Furthermore, in a parallel mediated MR investigation, we uncovered a substantial impact of TT levels on female infertility, OR=0.733 (95% CI, 0.562–0.955, P = 0.022). During our inverse MR analysis, probing the intricate interplay among the three sex hormone-related phenotypes and SUA, a distinct unidirectional causality surfaced between TT levels and SUA levels. Elevated TT levels were associated with decreased SUA levels (β=-0.127; 95%CI: -0.225 to -0.030; P=0.010). Validation of the previously employed genetic instrument for SUA reaffirmed the causal role of SUA as a mediator influencing susceptibility to female infertility at this juncture. Finally, we estimated the indirect effect of TT levels on female infertility through SUA levels, revealing a mediated effect of β = -0.0187 (95% CI, -0.041 to -0.003; P = 0.046, calculated using the Goodman test equation), with the proportion of mediators being 6.01% (95% CI, 0.066%, 0.071%). This culminated in a direct effect of TT level on female infertility (β= -0.293).

4 Discussion

Female infertility is a condition with a complex etiology, influenced by multiple biological mechanisms and pathways (7, 8, 27). Our study, utilizing a large genome-wide association dataset, employed two-sample and mediated Mendelian Randomization analyses to explore potential causal links between SUA, sex hormone-related phenotypes, and female infertility. Our findings strongly support the mediation of hazardous causal effects of SUA on female infertility risk by SHBG, with no evidence of a reverse causal effect. Consistent with recent observational epidemiological literature, these studies delve into multiple mechanisms underlying the association between uric acid and female reproductive disorders (28–31). Chronic high uric acid levels are linked to insulin resistance, abnormal lipid metabolism, and complications associated with PCOS, including abnormal sex hormone levels (7, 14, 32). Moreover, uric acid may contribute to endometriosis through pro-inflammatory pathways involving interleukin-1β and the NOD-like receptor protein inflammasome (33). The involvement of uric acid in inflammation and oxidative stress, including lipid oxidation in adipocytes, further emphasizes its role in disrupting reproductive hormone levels and influencing endothelial dysfunction (34, 35).Our focus on plasma SHBG reveals its potential role as a mediator in the observed relationships. Hepatocyte nuclear factor-4α (HNF-4α), a key transcription factor in SHBG synthesis, regulates hepatic SHBG levels, influencing glucose and lipid metabolism (36, 37). Low serum SHBG levels, associated with metabolic abnormalities and insulin resistance, are detected not only in the liver but also in various tissues of the female reproductive tract (38). Lower SHBG concentrations are predictive of hyperuricemia, suggesting a potential link between SUA and SHBG production via AMPK inactivation in the liver (39).

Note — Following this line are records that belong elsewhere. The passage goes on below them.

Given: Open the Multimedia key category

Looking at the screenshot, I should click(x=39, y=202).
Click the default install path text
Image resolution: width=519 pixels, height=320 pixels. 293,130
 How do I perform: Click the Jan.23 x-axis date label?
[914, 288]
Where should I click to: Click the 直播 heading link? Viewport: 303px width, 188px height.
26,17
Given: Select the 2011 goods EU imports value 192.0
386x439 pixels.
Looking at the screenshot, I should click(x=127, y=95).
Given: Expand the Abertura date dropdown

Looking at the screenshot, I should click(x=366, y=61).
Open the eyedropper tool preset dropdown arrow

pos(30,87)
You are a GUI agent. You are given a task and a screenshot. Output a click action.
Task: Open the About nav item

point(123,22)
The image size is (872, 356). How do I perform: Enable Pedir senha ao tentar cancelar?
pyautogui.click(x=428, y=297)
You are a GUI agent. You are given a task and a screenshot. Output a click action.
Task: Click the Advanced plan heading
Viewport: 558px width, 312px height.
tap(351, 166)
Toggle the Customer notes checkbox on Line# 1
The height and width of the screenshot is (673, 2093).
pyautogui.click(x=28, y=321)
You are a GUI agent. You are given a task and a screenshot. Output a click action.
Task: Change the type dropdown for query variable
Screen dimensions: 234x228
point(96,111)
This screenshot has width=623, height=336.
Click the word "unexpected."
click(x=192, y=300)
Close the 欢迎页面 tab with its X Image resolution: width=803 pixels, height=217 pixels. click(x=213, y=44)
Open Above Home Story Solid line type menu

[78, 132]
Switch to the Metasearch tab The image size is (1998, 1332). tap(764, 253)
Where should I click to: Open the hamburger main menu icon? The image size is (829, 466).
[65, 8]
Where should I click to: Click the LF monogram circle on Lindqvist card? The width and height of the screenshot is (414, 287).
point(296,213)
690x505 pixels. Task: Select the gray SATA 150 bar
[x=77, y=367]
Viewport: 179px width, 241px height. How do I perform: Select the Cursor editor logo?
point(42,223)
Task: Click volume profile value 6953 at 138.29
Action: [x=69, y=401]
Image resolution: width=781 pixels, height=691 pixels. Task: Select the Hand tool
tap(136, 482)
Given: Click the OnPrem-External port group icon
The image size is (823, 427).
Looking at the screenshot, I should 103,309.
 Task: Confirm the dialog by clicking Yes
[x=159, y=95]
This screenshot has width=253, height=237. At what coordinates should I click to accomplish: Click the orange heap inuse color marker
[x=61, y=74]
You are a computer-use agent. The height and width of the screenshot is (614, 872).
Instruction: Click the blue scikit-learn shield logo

In investigating the relationship between TT and uric acid, our findings align with some observational studies (40, 41). Wan et al. (42) and Han et al. (40) reported negative correlations between SUA levels and TT, while Feldman et al. (43) found that asymptomatic hyperuricemia was associated with lower TT levels. Mechanistically, we propose that low testosterone levels may lead to insulin resistance, affecting SUA clearance (44, 45), and sex hormones may influence SUA levels by modulating renal urate excretion (46). Concerning the causal interpretation of TT and female infertility, the literature presents conflicting views (47, 48). Some studies propose androgens as high-risk factors for female infertility, particularly in PCOS patients (49), while others find no association with live births or pregnancies (50). The complexity arises from varying methodologies and the absence of prospective randomized trials. The potential role of androgen deficiency or excess is explored in the context of ovarian reserve function, considering the benefits of Dehydroepiandrosterone (DHEA) supplementation in hypoandrogenic women with low ovarian reserve function (51, 52). The regulation of ovarian function by androgens, both in hyperandrogenism associated with PCOS and hypoandrogenism in low ovarian reserve, underscores the importance of androgens in fertility (53). Associations between androgen treatment and improved outcomes in endometrial diseases, such as endometriosis, are explored, emphasizing the potential role of androgens in endometrial health (54, 55). While debates persist in the literature, selective androgens are proposed as potential pregnancy-promoting drugs (56). This comprehensive view helps to illuminate the intricate interplay between serum uric acid, sex hormones, and female infertility, highlighting potential biological pathways and mediators that could be targeted in future research and clinical interventions.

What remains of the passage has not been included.